We take the bigger half.
We might cut it in two
and try to make them even, but
we take the bigger half
and then we look to see who saw.

Even as the sun sets
I take big gulps from the garden hose,
keeping the coldest water for myself.
It’s terrible, the way we do
the things we do, like children
poking holes in frogs to see
the bits run out into their palms;

it’s us and God, who’s overpoked
enough. We gather stones
and bitch about the dust at night,
the cold air of the day keeps up
and takes the bigger half.

There’s the kid they cannot tell
is strung out half the night and still
he lets his heart beat on as if
it matters when he lives and dies.
Judge Claire Hero’s comment: “The form of this poem, the way it meanders through this idea of ‘half’ and the contradiction of ‘bigger half,’ which strikes me as creating a similar momentum as the sestina form, as well as the note struck in the final stanza, made this poem interesting to me.”


PLEES, ARGIMIRO!
      Silvia Brandon Perez
      (MiPo)

Abuela Carmita was educated
in a beige convento
where dour-faced monjas
taught her all about pudor:

a senorita had to bathe
in a refajo and always
say ave marías when washing
certain unmentionable parts.

When she married Argimiro
she retained the strictures
handed down by her diosito
and never made love in daylight

lights out under cover of long sheets
and prim long virginal payamas
ten children well conceived
amidst much groping in the darkness

freshly arrived from La Habana
she went to the supermercado
with canvas bags, precursor
to ecological concerns,

saved all cans from salsa de tomate
for planting of gajitos de malanga
all rubber bands in one large Café Bustelo
washed out and aired, soil taken

from the neighbor’s garden, you did not
spend hard-earned centavos on things
you could get free, you did not do
certain unmentionable acts with your marido

that was for putas and their like in bares
and what dios joined you could not sunder,
el matrimonio was forever, a promise given
was a promise kept, through years of my abuelo’s

dancing through the carnavales with a rubia
or a pelirroja she kept her vows,
except for kisses given to the television set
when Tom Jones came to sing and gyrate...
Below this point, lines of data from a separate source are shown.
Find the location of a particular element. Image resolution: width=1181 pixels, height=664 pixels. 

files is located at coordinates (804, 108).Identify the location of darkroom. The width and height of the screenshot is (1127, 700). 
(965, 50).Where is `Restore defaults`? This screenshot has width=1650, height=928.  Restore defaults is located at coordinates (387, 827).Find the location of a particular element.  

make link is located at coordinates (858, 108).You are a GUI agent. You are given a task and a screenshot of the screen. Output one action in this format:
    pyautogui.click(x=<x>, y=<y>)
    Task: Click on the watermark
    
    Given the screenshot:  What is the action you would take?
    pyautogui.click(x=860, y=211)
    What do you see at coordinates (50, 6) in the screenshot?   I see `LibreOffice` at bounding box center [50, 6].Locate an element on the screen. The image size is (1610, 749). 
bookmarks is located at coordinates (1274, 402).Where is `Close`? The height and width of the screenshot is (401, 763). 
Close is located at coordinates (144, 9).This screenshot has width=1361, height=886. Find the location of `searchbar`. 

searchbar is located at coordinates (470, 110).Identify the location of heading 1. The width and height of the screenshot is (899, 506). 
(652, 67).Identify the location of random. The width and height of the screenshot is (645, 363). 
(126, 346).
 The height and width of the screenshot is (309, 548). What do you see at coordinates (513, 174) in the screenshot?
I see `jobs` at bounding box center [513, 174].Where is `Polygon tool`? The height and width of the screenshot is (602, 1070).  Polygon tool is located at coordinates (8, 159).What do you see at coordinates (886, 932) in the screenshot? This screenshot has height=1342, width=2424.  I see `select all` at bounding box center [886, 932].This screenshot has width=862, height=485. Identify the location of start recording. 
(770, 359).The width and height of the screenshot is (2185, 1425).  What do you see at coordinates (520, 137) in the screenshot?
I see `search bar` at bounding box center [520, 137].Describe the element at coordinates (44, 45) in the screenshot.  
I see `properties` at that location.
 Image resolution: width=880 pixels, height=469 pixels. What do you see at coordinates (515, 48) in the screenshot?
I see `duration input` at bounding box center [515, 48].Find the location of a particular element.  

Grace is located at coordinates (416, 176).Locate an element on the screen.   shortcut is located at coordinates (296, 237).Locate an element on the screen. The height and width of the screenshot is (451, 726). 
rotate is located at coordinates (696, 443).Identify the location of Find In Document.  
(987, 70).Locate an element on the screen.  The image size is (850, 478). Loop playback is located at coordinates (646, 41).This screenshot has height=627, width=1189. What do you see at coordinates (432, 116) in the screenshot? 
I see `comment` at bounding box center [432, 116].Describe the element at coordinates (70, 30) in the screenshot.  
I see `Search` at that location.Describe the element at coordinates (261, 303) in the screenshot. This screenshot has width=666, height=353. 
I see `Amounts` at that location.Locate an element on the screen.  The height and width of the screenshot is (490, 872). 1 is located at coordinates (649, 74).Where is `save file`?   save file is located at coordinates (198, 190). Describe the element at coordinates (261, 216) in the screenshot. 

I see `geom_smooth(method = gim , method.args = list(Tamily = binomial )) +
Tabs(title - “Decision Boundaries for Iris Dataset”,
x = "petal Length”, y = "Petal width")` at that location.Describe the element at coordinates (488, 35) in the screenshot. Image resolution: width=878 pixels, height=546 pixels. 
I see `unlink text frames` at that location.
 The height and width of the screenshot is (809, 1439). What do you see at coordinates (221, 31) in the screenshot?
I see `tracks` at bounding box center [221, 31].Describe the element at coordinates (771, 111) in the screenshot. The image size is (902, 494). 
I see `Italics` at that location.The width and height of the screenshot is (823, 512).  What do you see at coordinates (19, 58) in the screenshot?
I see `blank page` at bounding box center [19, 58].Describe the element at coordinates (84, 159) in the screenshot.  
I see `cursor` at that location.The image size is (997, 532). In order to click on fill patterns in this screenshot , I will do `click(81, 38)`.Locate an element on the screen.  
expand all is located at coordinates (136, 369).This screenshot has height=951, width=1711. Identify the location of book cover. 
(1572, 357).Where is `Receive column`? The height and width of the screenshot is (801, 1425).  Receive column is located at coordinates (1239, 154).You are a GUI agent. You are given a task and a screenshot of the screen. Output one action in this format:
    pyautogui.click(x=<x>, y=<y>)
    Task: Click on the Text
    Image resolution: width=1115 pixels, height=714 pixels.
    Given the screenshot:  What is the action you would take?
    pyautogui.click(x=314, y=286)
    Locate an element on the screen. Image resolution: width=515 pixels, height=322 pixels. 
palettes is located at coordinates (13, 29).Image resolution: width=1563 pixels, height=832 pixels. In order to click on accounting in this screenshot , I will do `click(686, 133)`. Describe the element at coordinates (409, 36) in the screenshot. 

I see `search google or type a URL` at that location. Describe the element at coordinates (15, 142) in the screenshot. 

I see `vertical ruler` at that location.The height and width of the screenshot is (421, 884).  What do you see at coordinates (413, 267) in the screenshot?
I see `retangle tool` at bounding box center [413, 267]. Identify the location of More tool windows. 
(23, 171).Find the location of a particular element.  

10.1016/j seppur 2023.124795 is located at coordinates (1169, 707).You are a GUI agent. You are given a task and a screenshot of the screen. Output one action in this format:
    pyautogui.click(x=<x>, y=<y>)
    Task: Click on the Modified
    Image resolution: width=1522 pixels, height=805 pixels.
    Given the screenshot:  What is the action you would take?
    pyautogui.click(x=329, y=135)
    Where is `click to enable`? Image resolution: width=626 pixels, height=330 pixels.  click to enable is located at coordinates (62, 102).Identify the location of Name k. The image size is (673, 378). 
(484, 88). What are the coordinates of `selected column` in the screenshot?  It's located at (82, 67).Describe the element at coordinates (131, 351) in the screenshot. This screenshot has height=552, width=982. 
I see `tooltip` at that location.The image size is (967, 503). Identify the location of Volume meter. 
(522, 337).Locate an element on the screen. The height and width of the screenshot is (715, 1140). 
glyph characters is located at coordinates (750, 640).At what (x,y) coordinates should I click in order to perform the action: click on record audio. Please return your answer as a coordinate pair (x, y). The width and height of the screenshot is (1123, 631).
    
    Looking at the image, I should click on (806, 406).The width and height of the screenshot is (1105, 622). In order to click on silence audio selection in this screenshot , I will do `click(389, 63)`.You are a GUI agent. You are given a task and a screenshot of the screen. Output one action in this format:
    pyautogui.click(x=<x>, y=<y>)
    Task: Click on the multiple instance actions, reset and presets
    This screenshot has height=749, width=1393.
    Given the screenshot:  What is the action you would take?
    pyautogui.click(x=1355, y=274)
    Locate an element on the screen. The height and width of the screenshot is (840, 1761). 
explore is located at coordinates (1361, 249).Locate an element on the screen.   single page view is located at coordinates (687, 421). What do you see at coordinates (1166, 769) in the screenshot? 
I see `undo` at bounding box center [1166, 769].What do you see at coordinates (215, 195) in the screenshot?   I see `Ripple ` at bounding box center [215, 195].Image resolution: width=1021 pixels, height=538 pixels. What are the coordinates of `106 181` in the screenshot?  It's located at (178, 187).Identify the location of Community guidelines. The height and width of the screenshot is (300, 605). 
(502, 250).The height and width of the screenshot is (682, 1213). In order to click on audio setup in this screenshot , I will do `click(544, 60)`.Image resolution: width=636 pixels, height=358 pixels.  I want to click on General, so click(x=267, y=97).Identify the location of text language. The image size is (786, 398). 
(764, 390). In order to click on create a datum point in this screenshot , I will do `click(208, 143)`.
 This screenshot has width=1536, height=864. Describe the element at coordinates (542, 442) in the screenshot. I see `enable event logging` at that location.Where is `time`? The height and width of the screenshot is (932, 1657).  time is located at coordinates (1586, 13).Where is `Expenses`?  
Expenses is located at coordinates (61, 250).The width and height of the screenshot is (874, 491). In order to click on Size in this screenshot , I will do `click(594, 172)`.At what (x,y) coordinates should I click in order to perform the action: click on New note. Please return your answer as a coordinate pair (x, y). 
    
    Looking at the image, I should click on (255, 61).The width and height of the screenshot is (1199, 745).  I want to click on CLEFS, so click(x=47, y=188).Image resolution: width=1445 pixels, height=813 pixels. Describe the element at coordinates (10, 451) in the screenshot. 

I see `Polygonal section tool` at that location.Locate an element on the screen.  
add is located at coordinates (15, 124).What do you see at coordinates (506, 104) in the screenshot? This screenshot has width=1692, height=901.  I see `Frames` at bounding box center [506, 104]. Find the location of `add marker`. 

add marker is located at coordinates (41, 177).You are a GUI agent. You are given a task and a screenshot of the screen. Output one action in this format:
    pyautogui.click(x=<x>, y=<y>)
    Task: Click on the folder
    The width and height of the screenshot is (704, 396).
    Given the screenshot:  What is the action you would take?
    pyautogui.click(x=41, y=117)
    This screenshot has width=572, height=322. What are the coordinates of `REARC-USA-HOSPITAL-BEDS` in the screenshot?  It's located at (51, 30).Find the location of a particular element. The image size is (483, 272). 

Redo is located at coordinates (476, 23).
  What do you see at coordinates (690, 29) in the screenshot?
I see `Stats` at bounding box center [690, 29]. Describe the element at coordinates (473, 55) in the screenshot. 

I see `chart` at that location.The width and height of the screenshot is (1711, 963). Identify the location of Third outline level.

she wanted to learn inglich to become
a citizen
paid each of us a nickel
for vocabulary,

learned to say pehnseel, plees
to write out her notes
to my abuelo, plees plees
no more mujeres, no more smoking cigarrillos,

no more juiski in the evenings,
but when the cancer took him,
52 years of matrimonio took their toll,

she talked to him each night
while watching her novelas on the tele,
shared new palabras in the inglich language,

said plees plees plees
Argimiro plees
come back to your esposa
Judge Claire Hero’s comment: “Poetry, at its best, explores our ambiguous relationship with language, our desire to express the ineffable, to name the unnamable, and our fear that language is inadequate to the task. This poem, in its constant negotiating between two languages and the way to say (or avoid saying, as culture requires), deserves an honourable mention.”